To satisfy mouth hunger, increase your awareness around the flavours and textures in your mouth.
STOMACH HUNGER
When our stomach is hungry it can signal us with rumbling, growling, or with an empty feeling in the abdomen. If we are in the habit of eating several times daily, and we miss a meal, our stomach will alert us of its hunger. It takes practice to sense when a grumbling stomach means actual hunger. Often, we can confuse the sensation with other feelings that affect our stomach such as depression and anxiety. If we feed depression with “junk food”, then get more depressed about our diet.
To satisfy stomach hunger, listen to the stomach hunger cues and start to familiarize yourself with them. Try to delay eating when you feel hungry and become aware of the sensations (make observation). You can also assess your hunger on a hunger scale from 1-10 before a meal, then halfway through check in again and do the same.
CELLULAR HUNGER
Our body can give us various signals when we experience cellular hunger such as faintness, dizziness, irritability, a sudden loss of energy, or strong desires for certain foods. Cellular hunger is one of the hardest types of hunger to sense, even though it is the original reason for eating. When we were children, we intuitively knew when we needed to eat, and what our body was craving. But over time, we lose our ability.
Through mindfulness, it’s possible to become more aware of our body’s cravings for specific nutrients and develop some of the “inner wisdom” we had when we were children.
To learn to listen to cellular hunger is the primary skill of mindful eating” – Jan Chozen-Bays
MIND HUNGER
Modern society has made us very anxious eaters. Constantly being influenced by the current fat diet or the latest nutritional guidelines, such as “Sugar is bad for me”. The mind can hinder our ability to “listen” to what the body needs (our internal hunger cues). This type of hunger is based on our thoughts.
To satisfy mind hunger, being mindfulness can help calm the mind and tune in to other cues our body is sending us.
HEART HUNGER
This is based on our desire to be loved and cared for. We crave certain comfort food because we were given it as a child, or because we’ve associated it in our mind as a treat for when we’re feeling down. Many people experience heart hunger and attempt to satisfy it with food (emotional eating), which, though sometimes helpful in the short term, can’t always fill the hole in our heart.
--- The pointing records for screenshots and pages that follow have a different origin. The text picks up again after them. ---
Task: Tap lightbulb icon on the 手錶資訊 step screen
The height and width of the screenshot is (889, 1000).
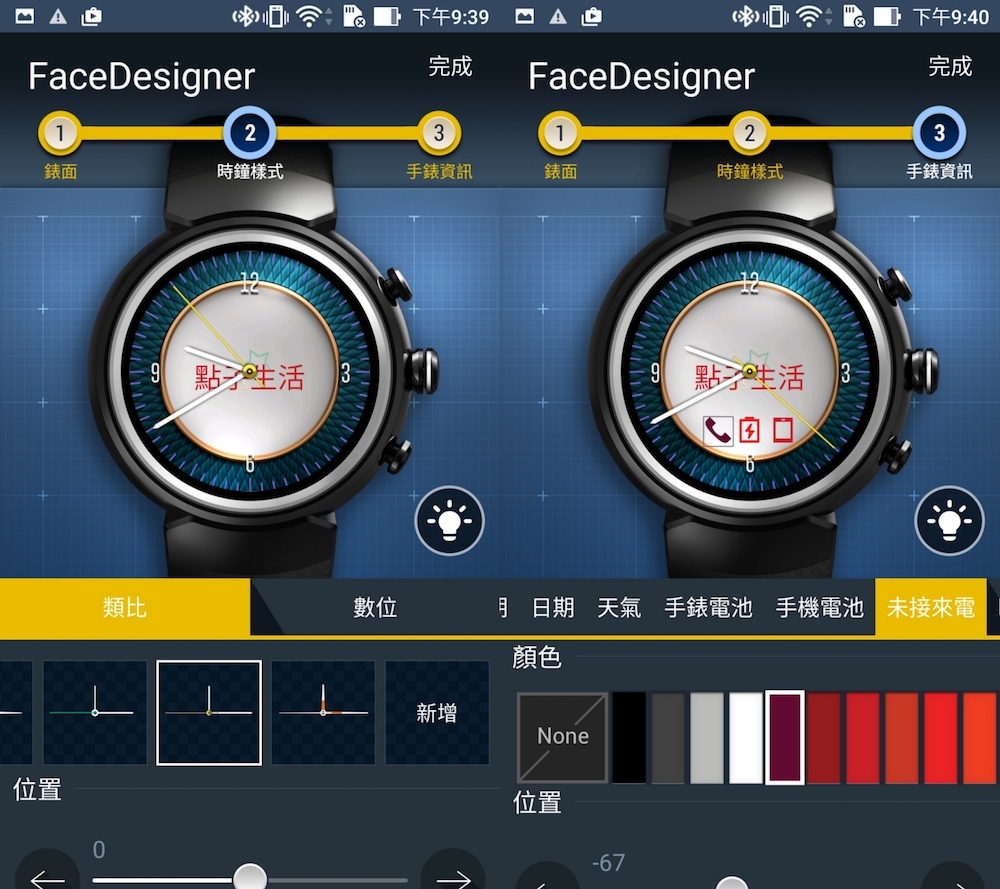Action: pyautogui.click(x=949, y=520)
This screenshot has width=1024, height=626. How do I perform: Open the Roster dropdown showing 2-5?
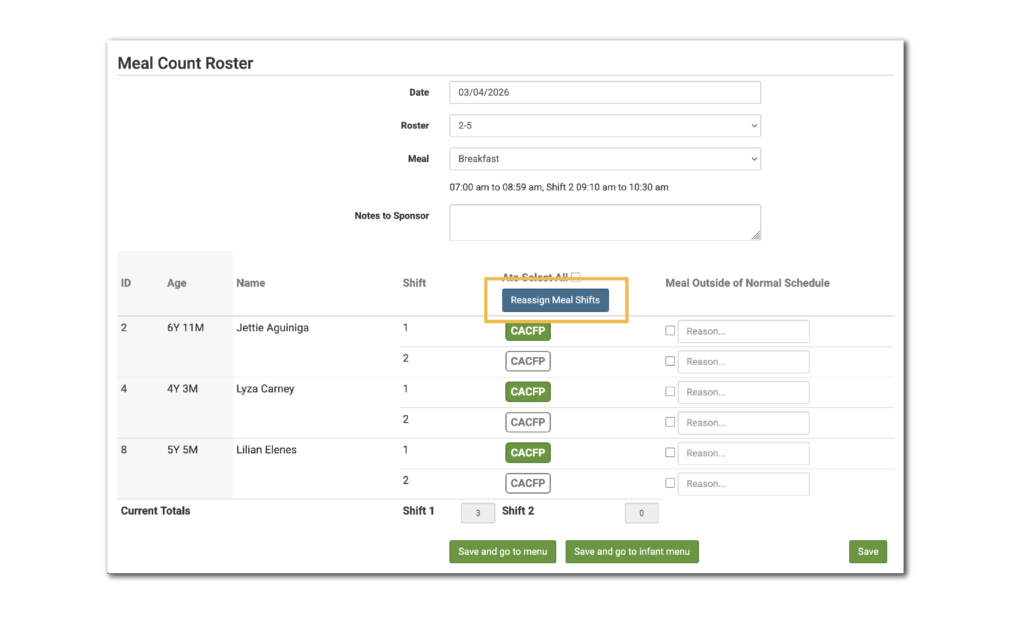coord(604,126)
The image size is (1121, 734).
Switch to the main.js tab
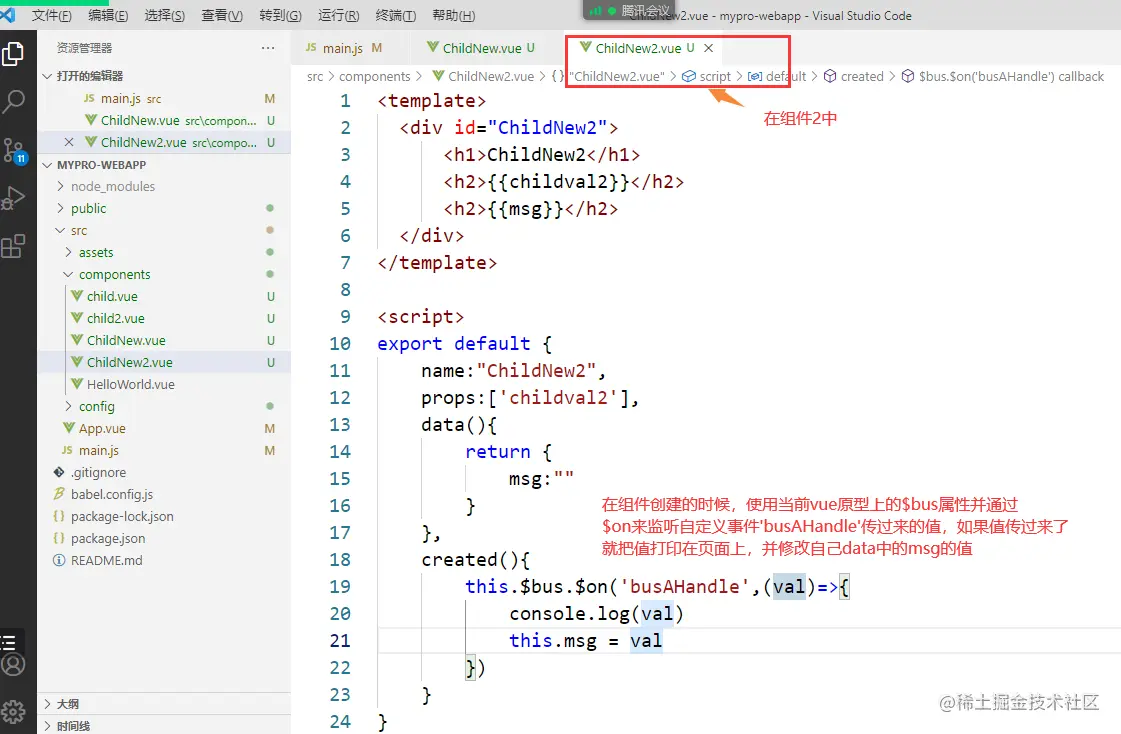click(340, 47)
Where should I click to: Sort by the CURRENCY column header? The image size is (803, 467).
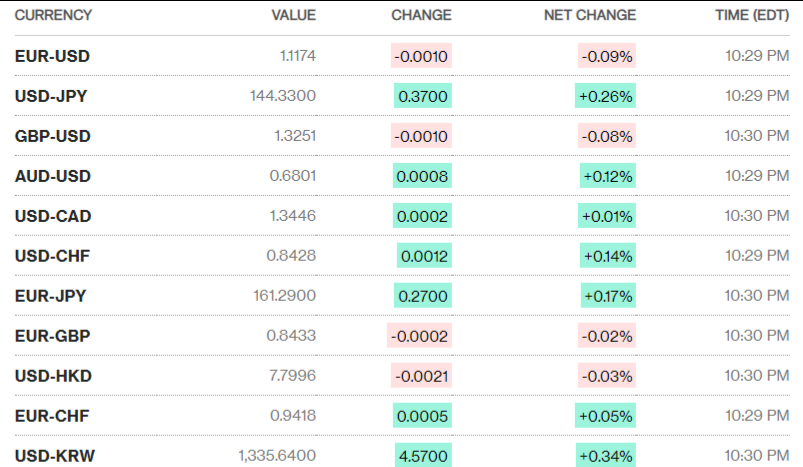click(x=53, y=15)
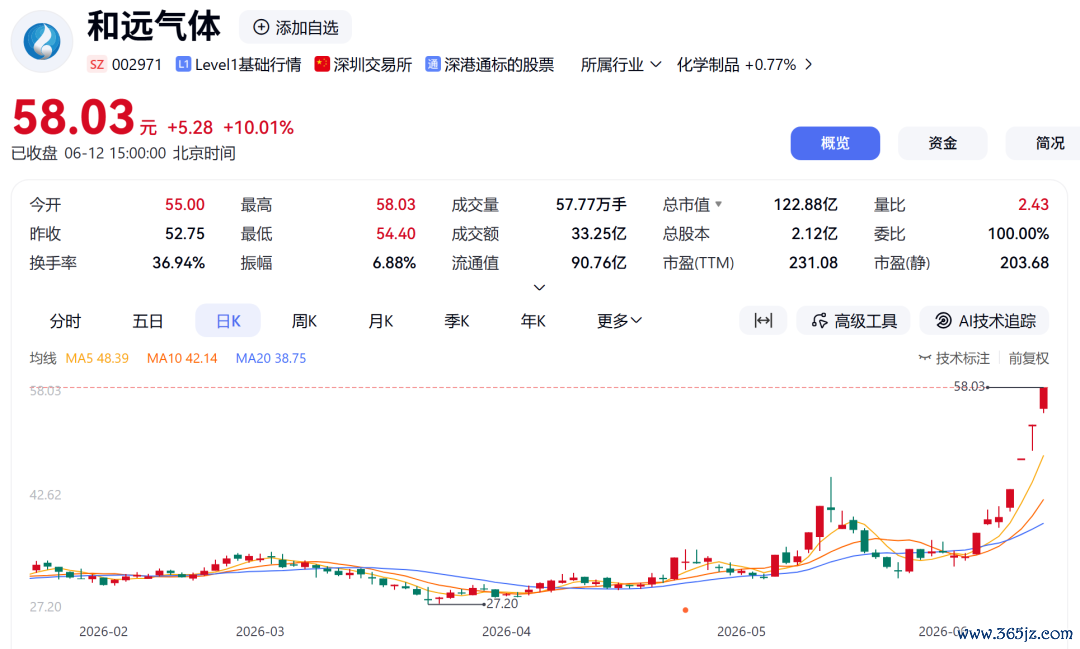Viewport: 1080px width, 649px height.
Task: Open 高级工具 advanced tools
Action: point(853,320)
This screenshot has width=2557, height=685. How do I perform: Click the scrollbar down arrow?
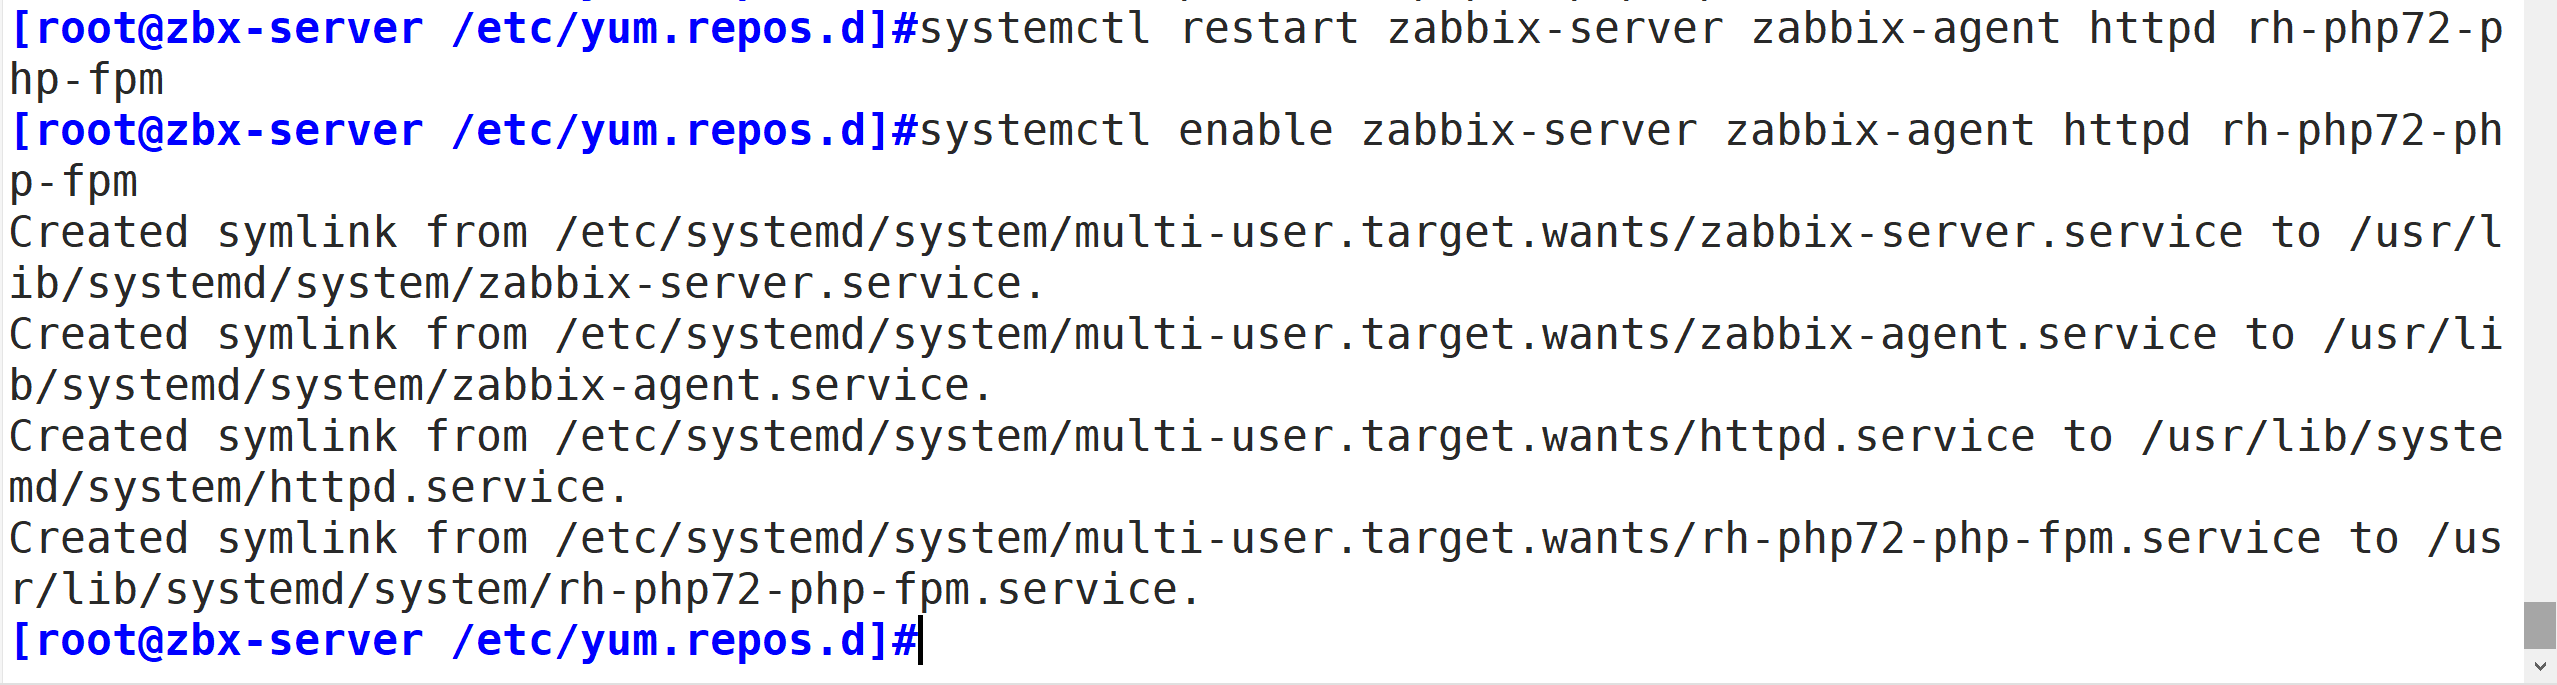tap(2540, 667)
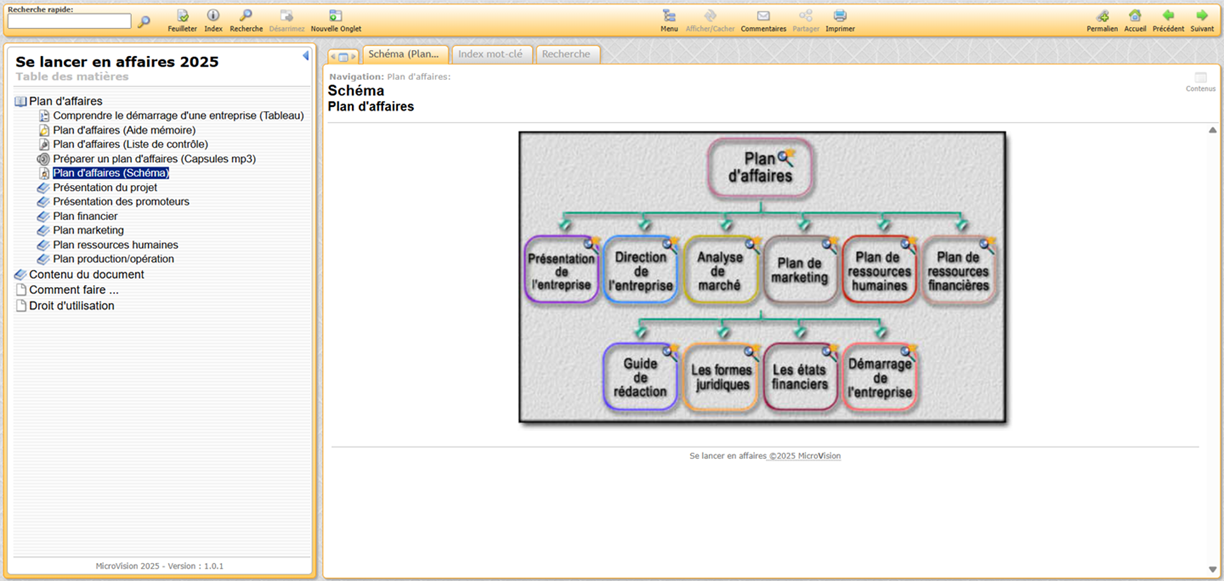The image size is (1224, 581).
Task: Click the Feuilleter toolbar icon
Action: coord(182,16)
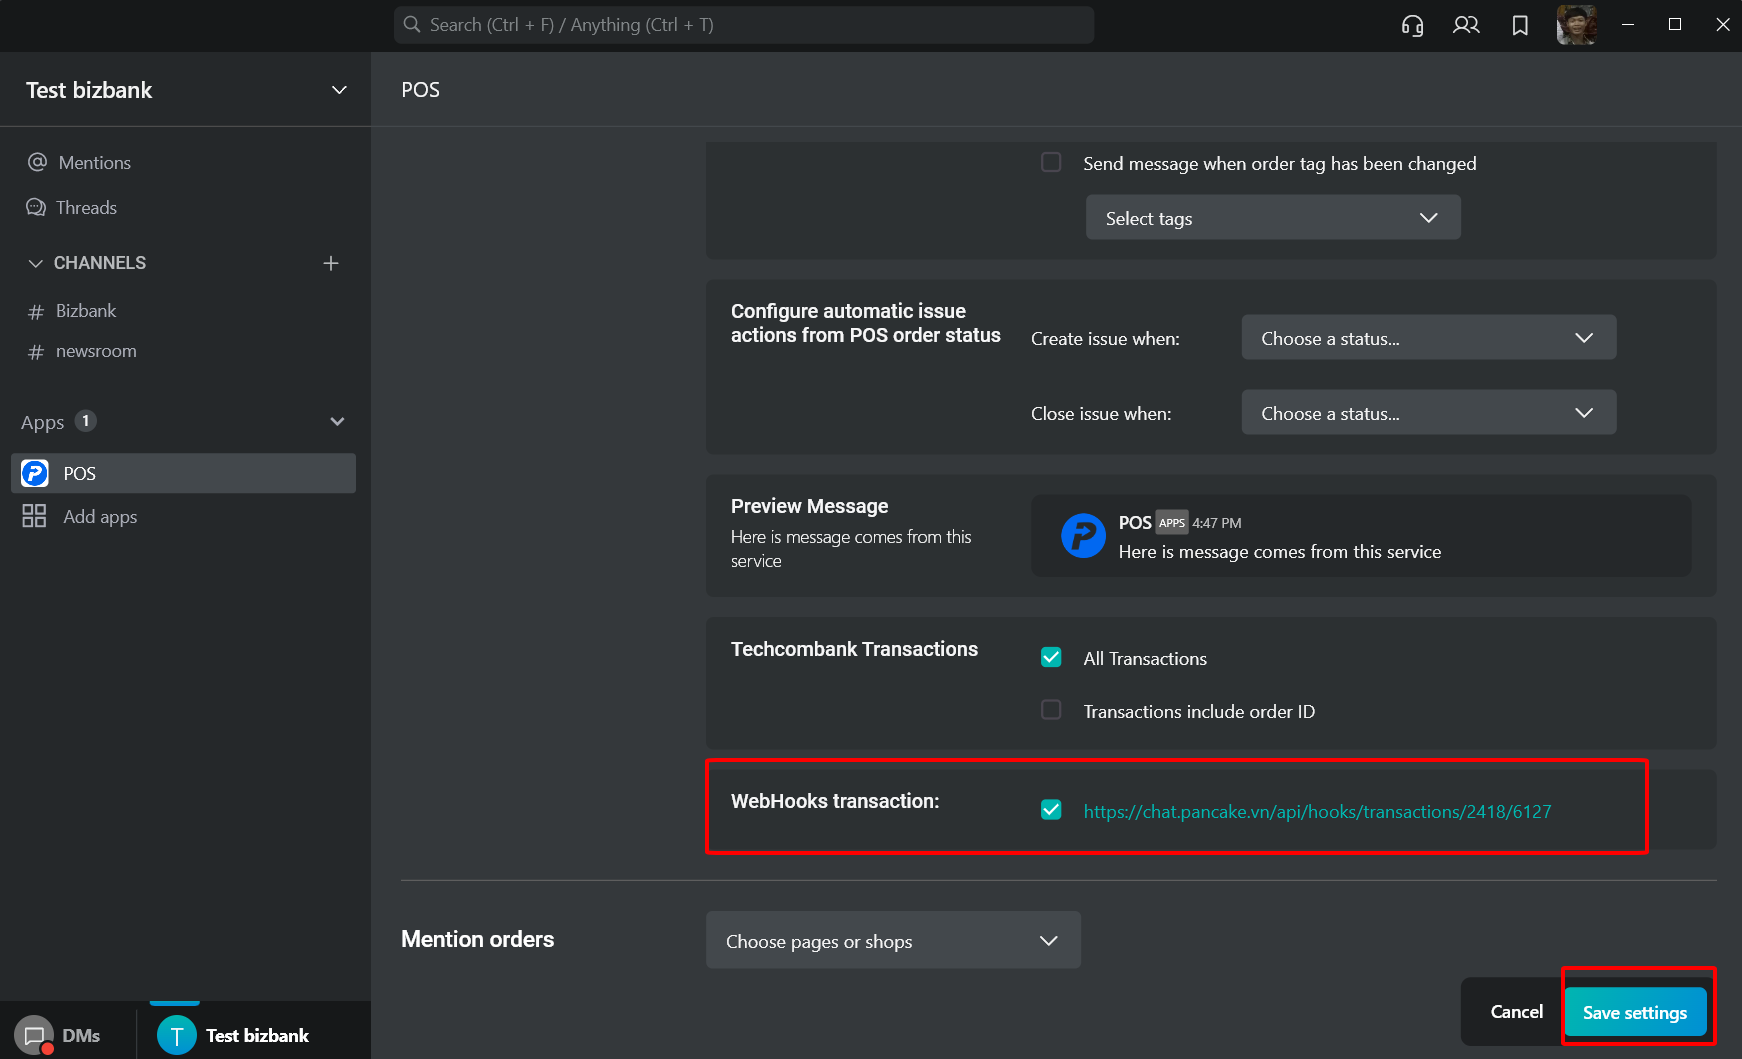Image resolution: width=1742 pixels, height=1059 pixels.
Task: Open DMs chat bubble icon
Action: pos(34,1035)
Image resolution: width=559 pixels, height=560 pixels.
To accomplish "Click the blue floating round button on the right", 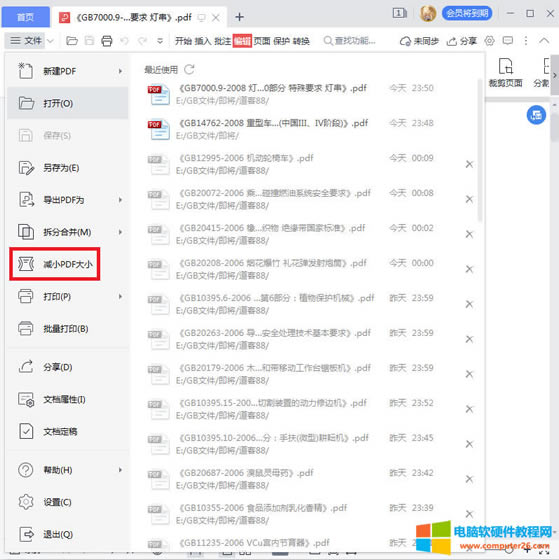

To satisfy heart hunger, we need to find the intimacy or comfort our heart is craving. Try observing/noticing the emotions that you’ve been feeling just before you have an urge to eat that chocolate as you might be able to find other way to satisfy them, such as calling a friend or having a cup of herbal tea or a hot bath.
BOTTOM LINE
We can eat mindfully by assessing each of the types of hunger whenever we have the desire to eat. The goal is try to be mindful of what and how you eat, feast with your eyes, take in the aroma and savour every flavour – then you’ll be truly satisfied.